[SystemSafety] State of the art for "safe Linux"

Mon Aug 5 13:33:19 CEST 2024

I've been continuing to wrestle with the dragon of 'safe Linux' with 
colleagues
and we are now preparing for renewed discussion with certification 
authorities.

The following is my attempt at a review of the current literature and I 
would
very much appreciate feedback, and references to other relevant 
materials I may
have missed.

br
Paul

# State-Of-The-Art

One of the sensible principles expressed by the safety engineering 
community
is that practitioners should keep up with (and learn from) the
'state-of-the-art'.

In fact this is stated directly in ISO 26262: "The achievement of an 
objective
of the ISO 26262 series of standards is judged considering the 
corresponding
requirements of these standards, the state-of-the-art regarding 
technical
solutions and the applicable engineering domain knowledge at the time of 
the
development."

This is true not only for the standards, but also in some legal 
frameworks.
For example, quoting from the German Federal Portal [0]:

"'State of the art' is a common legal term. Technical development is 
quicker
than legislation. For this reason, it has proven successful for many 
years in
many areas of law to refer to the 'state of the art' in laws instead of 
trying
to specify concrete technical requirements in the law. What is the state 
of
the art at a certain point in time can be determined, for example, on 
the
basis of existing national or international standards such as DIN, ISO, 
DKE or
ISO/IEC or based on role models in the respective areas that have been
successfully tested in practice. Since the necessary technical measures 
may
differ depending on the specific case, it is not possible to describe 
the
'state of the art' in generally applicable and conclusive terms."

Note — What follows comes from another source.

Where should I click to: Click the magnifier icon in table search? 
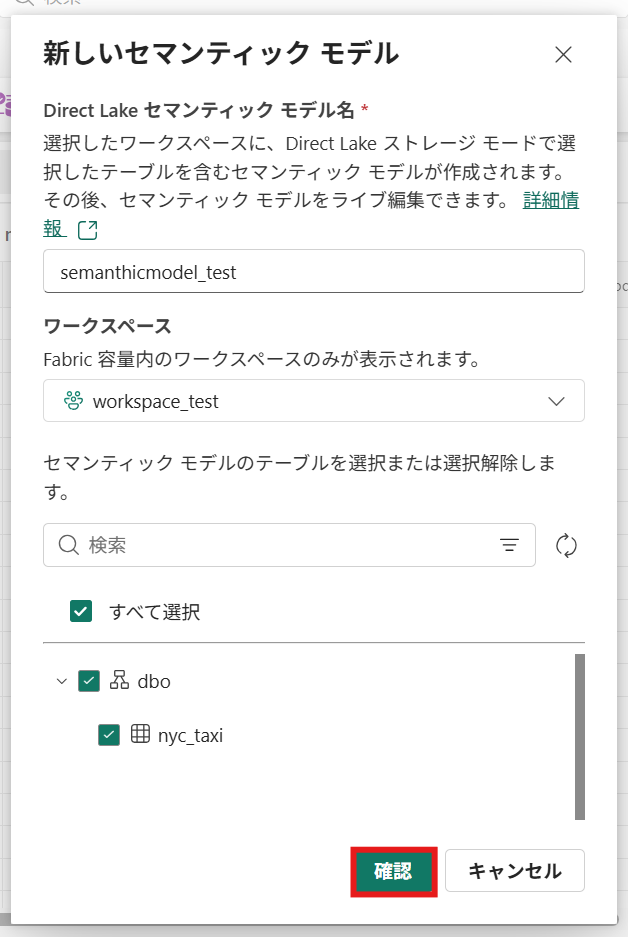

Here we consider what is the 'state-of-the-art' in terms of published 
research
regarding the use of complex software in modern safety-critical systems, 
and
in particular the use of Linux-based software.

# Research

We mainly consider the most recent research we can find, even though 
some
software knowledge is arguably timeless e.g. Brooks (1975)[1], Glass 
(2002)[2].

It appears that the first serious consideration of the use of Linux for
safety-related systems was by Faulkner (2002)[3]. Faulkner concluded 
that
"'vanilla' Linux would be broadly acceptable for use in safety related
applications of SIL 1 and SIL 2 integrity" and that "it may also be 
feasible
to certify Linux for use in SIL 3 applications by the provision of some
further evidence from testing and analysis."

Faulkner recommended funding a project to achieve SIL 3 certification. 
As far
as we can tell, no such project was actually indertaken.

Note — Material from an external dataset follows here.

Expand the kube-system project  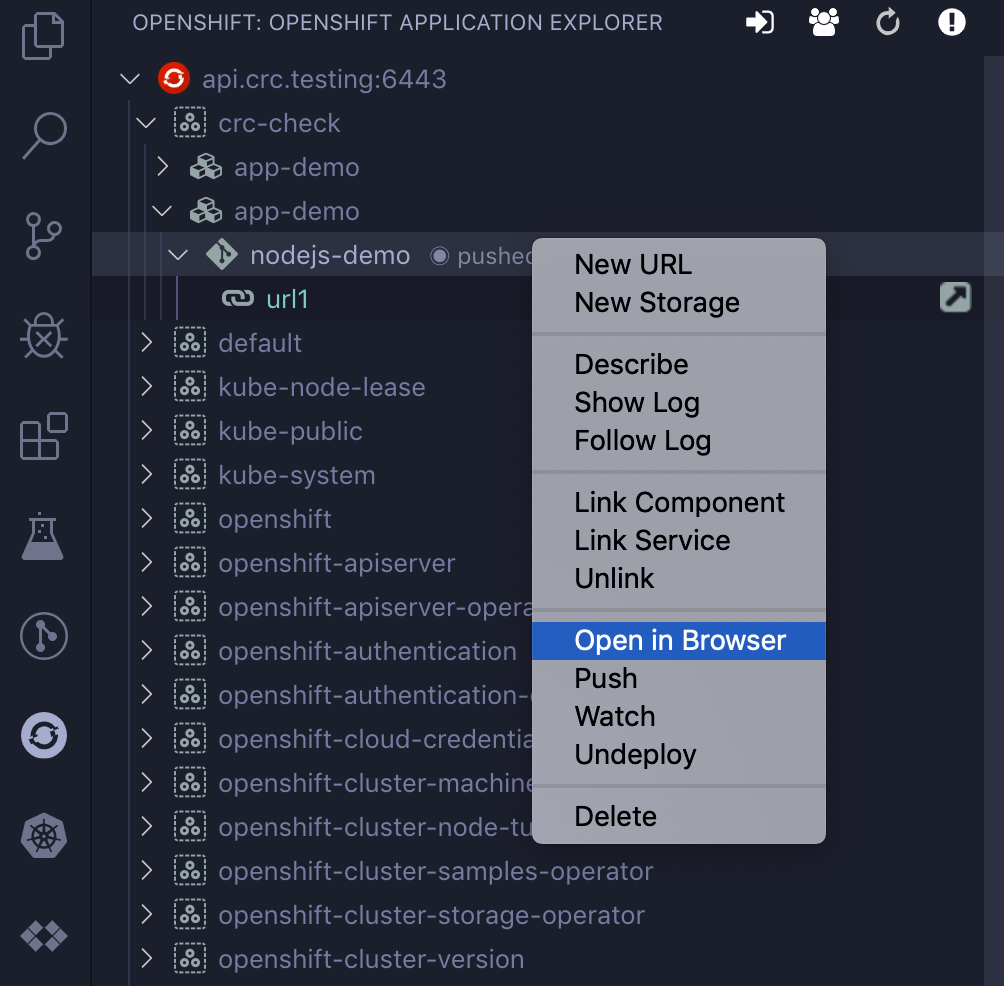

A decade later Bulwahn and Ochs (2013)[4] stated that use of Linux could
reduce BMW's development and qualification costs while improving quality
and confidence.

In 2014, OSADL established the SIL2LinuxMP project to seek SIL2 
certification
of Linux. Although this initiative was active for three years, and led
by motivated experts with significant industry sponsors including BMW 
and
Intel, Platschek et al. (2018)[5] ultimately reported that certification 
was
"in reach" but not achieved.

Allende et al. (2021)[6] argued that companies and governments already
rely heavily on Linux for critical applications, and there is 
"remarkable
interest" in certification of Linux for use in safety-related systems, 
even
though it was not designed with functional safety in mind, and in spite 
of the
size and complexity of the Linux kernel itself.

Allende and his colleagues noted that:

- Traditional safety techniques and measures have not been defined for
   safety-related systems involving modern features such as artificial
   intelligence, high-performance computing devices, general purpose 
operating
   systems and security requirements.

- The test coverage in IEC 61508 and ISO 26262 is "hardly achievable (if
   feasible)" for systems involving these modern features, and therefore
   "novel complementary methods and approaches" are required.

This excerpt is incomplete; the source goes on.